Votre consigne: Poursuivez l'article sur les heures supplémentaires et le rôle du CSE à partir de sa dernière phrase.

Extrait:
╭──
Juridique

Heures supplémentaires : la Cour de cassation rappelle les règles, le CSE doit veiller

Les heures supplémentaires, c’est un sujet qui revient souvent sur la table lors des réunions CSE. Entre salariés qui se plaignent de ne pas être payés correctement, bulletins de paie peu clairs et dépassements de durées maximales, vous êtes régulièrement sollicité pour alerter ou intervenir.

L’actualité du 10 septembre 2025 renforce encore l’importance de votre rôle : la Cour de cassation a rappelé qu’un salarié peut obtenir le paiement de ses heures supplémentaires même si sa semaine inclut des congés payés et qu’il n’a pas atteint les 35 heures de travail effectif. Une précision qui change beaucoup de choses dans le calcul et qui oblige les employeurs à plus de rigueur.

En tant qu’élu du CSE, vous devez comprendre cette décision et utiliser vos prérogatives pour protéger les salariés.

Le rappel des règles : ce que l’employeur doit respecter

Au-delà de 35 heures par semaine (sauf régime équivalent prévu par accord), les heures effectuées doivent être considérées comme des heures supplémentaires. Comme vous le savez, elles obéissent à des règles strictes :

  • Majoration : +25 % de la 36e à la 43e heure, puis +50 % à partir de la 44e (sauf accord plus favorable).
  • Contingent annuel : 220 heures par salarié, sauf accord collectif qui fixe un autre seuil.
  • Durées maximales : 10 heures par jour, 48 heures par semaine, 44 heures en moyenne sur 12 semaines (plafond exceptionnel de 60 heures).
  • Repos compensateur : obligatoire en cas de dépassement du contingent annuel.
  • Bulletin de paie : toutes les heures supplémentaires doivent apparaître clairement, avec leur majoration.

Les conséquences si l’employeur ne respecte pas la loi

Les heures supplémentaires ne sont pas une “faveur” accordée par l’employeur : elles sont encadrées par le Code du travail et donnent lieu à des droits précis. Lorsqu’elles ne sont pas correctement payées ou compensées, les risques juridiques et financiers sont réels.
╰──
Données de repérage d'éléments:
╭──
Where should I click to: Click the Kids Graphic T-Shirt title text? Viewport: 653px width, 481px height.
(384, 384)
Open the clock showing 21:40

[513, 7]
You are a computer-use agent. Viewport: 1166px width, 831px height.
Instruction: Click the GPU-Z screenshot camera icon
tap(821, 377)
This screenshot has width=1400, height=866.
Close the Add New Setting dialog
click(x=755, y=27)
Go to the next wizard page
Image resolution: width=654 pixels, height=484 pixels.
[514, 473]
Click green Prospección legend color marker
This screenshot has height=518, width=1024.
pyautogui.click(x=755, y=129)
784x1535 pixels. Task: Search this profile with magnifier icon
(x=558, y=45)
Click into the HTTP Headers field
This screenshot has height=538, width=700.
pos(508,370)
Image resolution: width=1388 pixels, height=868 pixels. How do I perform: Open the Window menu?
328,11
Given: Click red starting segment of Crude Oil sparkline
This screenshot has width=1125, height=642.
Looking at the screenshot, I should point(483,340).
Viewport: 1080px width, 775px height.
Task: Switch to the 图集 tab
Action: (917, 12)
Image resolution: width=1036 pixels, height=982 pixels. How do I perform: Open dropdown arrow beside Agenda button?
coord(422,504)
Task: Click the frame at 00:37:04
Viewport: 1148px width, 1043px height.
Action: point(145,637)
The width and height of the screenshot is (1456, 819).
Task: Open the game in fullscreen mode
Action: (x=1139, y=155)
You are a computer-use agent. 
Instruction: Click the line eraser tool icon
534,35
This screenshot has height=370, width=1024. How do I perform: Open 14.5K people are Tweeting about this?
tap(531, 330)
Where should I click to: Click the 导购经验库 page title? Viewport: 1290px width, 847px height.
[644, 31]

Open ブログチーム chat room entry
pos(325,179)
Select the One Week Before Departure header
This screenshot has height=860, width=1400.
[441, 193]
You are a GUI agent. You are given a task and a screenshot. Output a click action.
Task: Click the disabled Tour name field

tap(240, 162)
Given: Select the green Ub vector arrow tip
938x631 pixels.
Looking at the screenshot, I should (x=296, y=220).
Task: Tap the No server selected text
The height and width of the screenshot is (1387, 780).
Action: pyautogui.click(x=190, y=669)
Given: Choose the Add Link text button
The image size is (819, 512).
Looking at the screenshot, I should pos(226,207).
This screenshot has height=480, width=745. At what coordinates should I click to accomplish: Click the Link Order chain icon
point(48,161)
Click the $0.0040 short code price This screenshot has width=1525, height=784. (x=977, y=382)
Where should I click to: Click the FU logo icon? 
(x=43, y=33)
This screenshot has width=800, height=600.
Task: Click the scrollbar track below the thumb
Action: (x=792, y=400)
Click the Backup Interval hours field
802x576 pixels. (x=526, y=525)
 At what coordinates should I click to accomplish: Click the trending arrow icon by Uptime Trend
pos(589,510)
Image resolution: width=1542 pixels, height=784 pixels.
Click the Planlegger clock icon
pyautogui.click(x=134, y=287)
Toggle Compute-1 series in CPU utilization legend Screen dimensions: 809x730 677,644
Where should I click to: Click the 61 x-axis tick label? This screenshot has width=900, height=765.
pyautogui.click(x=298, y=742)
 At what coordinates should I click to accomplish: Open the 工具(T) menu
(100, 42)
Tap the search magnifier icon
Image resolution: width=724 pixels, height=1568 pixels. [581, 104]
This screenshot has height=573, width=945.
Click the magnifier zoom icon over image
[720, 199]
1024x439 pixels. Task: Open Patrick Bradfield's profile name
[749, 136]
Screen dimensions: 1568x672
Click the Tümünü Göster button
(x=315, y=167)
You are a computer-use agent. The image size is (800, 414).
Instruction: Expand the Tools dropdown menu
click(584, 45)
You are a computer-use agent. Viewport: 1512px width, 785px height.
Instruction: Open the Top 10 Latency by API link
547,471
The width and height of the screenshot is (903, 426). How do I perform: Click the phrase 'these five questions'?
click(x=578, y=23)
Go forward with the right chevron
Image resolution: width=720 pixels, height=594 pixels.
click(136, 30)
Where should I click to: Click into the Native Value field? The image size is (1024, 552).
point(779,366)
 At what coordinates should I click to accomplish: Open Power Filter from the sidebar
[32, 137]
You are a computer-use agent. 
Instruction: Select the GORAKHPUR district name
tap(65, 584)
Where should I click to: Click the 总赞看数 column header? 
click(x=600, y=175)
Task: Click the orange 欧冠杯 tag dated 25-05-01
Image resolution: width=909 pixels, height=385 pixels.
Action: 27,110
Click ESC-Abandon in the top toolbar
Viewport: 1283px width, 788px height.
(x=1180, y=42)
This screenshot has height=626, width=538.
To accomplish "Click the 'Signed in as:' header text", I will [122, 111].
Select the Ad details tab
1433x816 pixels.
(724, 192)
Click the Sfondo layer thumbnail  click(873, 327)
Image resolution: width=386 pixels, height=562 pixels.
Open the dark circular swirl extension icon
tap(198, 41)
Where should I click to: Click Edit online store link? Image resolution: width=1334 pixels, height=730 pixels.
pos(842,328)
╰──
Résultat de l'exercice:
  • Rappels de salaires : un salarié peut saisir le conseil de prud’hommes pour réclamer le paiement de ses heures supplémentaires. Et ce type de contentieux est fréquent : les juges admettent souvent la preuve apportée par le salarié (plannings, mails envoyés tard, relevés d’heures manuscrits). L’employeur peut donc se voir contraint de régulariser plusieurs mois, voire plusieurs années d’arriérés.
  • Dommages-intérêts : au-delà du simple paiement des heures, les juges peuvent condamner l’entreprise à indemniser le salarié pour le préjudice subi : surcharge de travail, atteinte à sa santé, privation de repos… Les montants peuvent rapidement grimper si plusieurs salariés agissent en même temps.

Sanctions pénales : le non-respect des durées maximales de travail ou l’absenced’affichage et de suivi des heures constitue un délit. En cas de manquements répétés ou graves, l’employeur (et parfois le dirigeant en personne) risque des amendes, voire une peine d’emprisonnement dans les cas les plus sérieux.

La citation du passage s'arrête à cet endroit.